[Stored items]
★ ★ ★ ★ ★ ★ ★
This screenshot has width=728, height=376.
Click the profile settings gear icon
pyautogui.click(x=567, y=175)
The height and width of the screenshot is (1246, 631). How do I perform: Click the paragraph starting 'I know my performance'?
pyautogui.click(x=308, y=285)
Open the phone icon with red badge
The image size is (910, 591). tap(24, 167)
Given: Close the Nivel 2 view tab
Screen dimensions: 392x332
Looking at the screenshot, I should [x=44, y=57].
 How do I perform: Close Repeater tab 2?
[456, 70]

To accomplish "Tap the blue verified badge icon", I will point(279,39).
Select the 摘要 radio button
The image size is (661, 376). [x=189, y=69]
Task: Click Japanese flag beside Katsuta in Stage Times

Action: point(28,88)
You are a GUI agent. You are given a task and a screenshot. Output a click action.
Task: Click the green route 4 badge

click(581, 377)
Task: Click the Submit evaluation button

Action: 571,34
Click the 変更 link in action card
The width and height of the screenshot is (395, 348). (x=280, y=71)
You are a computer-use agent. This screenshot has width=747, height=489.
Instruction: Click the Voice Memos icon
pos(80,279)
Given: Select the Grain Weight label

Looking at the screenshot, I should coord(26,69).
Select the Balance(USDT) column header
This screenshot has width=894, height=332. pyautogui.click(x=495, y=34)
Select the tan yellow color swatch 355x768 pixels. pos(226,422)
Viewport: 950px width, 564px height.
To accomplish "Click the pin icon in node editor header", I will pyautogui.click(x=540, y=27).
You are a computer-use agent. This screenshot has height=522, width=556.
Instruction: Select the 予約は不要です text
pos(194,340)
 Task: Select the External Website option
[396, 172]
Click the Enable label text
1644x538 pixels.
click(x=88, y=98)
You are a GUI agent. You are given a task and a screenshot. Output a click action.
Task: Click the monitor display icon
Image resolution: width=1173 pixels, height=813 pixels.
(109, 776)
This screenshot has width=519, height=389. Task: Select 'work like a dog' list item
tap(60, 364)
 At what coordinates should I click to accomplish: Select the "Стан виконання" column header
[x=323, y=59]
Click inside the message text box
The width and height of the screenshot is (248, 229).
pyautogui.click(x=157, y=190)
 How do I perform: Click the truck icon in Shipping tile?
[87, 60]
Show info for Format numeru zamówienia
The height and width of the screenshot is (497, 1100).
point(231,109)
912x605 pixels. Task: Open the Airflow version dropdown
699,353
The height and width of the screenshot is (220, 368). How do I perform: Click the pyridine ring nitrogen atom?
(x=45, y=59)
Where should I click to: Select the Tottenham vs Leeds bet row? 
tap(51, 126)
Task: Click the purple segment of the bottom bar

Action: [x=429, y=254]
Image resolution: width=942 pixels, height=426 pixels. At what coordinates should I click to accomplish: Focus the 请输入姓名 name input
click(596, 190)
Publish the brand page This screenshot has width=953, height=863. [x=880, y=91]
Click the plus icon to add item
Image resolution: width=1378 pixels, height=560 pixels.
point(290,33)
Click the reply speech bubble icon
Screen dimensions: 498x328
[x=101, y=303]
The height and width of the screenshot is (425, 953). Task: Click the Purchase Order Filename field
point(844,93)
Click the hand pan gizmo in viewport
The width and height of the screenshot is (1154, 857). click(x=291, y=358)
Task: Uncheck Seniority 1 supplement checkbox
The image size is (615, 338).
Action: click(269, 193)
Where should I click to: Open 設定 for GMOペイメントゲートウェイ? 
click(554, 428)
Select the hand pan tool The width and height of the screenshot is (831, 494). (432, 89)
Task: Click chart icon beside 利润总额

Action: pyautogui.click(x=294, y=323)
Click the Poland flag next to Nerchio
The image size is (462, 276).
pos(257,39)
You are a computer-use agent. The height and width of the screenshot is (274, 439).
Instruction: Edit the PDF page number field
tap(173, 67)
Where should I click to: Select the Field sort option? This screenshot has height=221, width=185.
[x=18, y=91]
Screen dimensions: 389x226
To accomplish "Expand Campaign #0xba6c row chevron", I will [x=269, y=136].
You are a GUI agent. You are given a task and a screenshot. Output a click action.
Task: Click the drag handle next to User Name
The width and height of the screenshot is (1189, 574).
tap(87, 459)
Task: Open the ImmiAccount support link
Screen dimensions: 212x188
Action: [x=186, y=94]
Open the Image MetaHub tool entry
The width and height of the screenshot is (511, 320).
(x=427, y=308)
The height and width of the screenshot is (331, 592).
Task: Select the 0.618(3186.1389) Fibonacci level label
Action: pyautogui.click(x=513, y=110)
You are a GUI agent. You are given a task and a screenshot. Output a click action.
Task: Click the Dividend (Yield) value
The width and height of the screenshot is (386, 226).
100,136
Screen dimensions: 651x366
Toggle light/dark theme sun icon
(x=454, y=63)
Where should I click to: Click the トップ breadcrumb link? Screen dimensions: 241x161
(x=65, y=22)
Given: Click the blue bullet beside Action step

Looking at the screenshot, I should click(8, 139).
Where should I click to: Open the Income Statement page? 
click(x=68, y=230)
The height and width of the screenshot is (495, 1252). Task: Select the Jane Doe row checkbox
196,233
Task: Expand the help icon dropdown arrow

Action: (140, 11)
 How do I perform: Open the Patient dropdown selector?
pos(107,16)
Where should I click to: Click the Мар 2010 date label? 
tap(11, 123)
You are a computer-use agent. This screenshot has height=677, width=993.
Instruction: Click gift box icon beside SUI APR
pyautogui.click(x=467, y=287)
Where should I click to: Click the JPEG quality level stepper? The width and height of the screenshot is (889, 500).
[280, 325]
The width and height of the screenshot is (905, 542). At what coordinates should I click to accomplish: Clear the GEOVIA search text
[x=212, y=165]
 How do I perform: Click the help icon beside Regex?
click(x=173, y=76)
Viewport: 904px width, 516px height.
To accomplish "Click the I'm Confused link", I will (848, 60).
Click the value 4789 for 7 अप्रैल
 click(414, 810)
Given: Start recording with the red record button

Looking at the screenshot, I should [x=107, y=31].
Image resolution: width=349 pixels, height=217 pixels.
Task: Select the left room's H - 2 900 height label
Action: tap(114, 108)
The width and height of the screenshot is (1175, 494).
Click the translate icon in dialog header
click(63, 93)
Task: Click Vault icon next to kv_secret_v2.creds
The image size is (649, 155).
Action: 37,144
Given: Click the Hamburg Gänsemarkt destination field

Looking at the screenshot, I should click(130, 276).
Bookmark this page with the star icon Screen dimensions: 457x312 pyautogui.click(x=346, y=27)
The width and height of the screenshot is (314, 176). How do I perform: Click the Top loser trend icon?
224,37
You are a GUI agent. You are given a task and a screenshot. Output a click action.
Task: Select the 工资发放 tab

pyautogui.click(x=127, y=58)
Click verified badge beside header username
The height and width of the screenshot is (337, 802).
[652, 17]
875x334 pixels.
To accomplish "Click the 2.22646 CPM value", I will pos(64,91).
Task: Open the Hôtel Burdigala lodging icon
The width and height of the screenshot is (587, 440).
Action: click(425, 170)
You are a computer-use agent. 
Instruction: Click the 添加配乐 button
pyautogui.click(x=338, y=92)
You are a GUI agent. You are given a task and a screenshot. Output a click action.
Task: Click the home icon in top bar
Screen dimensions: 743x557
★ ★ ★ ★ ★ ★ ★
Above are the records; print exactly the lines from the line with "Task: Click the green route 4 badge" to the line with "Publish the brand", including both, and nothing else.

Task: Click the green route 4 badge

click(581, 377)
Task: Click the Submit evaluation button

Action: 571,34
Click the 変更 link in action card
The width and height of the screenshot is (395, 348). (x=280, y=71)
You are a computer-use agent. This screenshot has width=747, height=489.
Instruction: Click the Voice Memos icon
pos(80,279)
Given: Select the Grain Weight label

Looking at the screenshot, I should coord(26,69).
Select the Balance(USDT) column header
This screenshot has width=894, height=332. pyautogui.click(x=495, y=34)
Select the tan yellow color swatch 355x768 pixels. pos(226,422)
Viewport: 950px width, 564px height.
To accomplish "Click the pin icon in node editor header", I will pyautogui.click(x=540, y=27).
You are a computer-use agent. This screenshot has height=522, width=556.
Instruction: Select the 予約は不要です text
pos(194,340)
 Task: Select the External Website option
[396, 172]
Click the Enable label text
1644x538 pixels.
click(x=88, y=98)
You are a GUI agent. You are given a task and a screenshot. Output a click action.
Task: Click the monitor display icon
Image resolution: width=1173 pixels, height=813 pixels.
(109, 776)
This screenshot has width=519, height=389. Task: Select 'work like a dog' list item
tap(60, 364)
 At what coordinates should I click to accomplish: Select the "Стан виконання" column header
[x=323, y=59]
Click inside the message text box
The width and height of the screenshot is (248, 229).
pyautogui.click(x=157, y=190)
 How do I perform: Click the truck icon in Shipping tile?
[87, 60]
Show info for Format numeru zamówienia
The height and width of the screenshot is (497, 1100).
point(231,109)
912x605 pixels. Task: Open the Airflow version dropdown
699,353
The height and width of the screenshot is (220, 368). How do I perform: Click the pyridine ring nitrogen atom?
(x=45, y=59)
Where should I click to: Select the Tottenham vs Leeds bet row? 
tap(51, 126)
Task: Click the purple segment of the bottom bar

Action: [x=429, y=254]
Image resolution: width=942 pixels, height=426 pixels. At what coordinates should I click to accomplish: Focus the 请输入姓名 name input
click(596, 190)
Publish the brand page This screenshot has width=953, height=863. [x=880, y=91]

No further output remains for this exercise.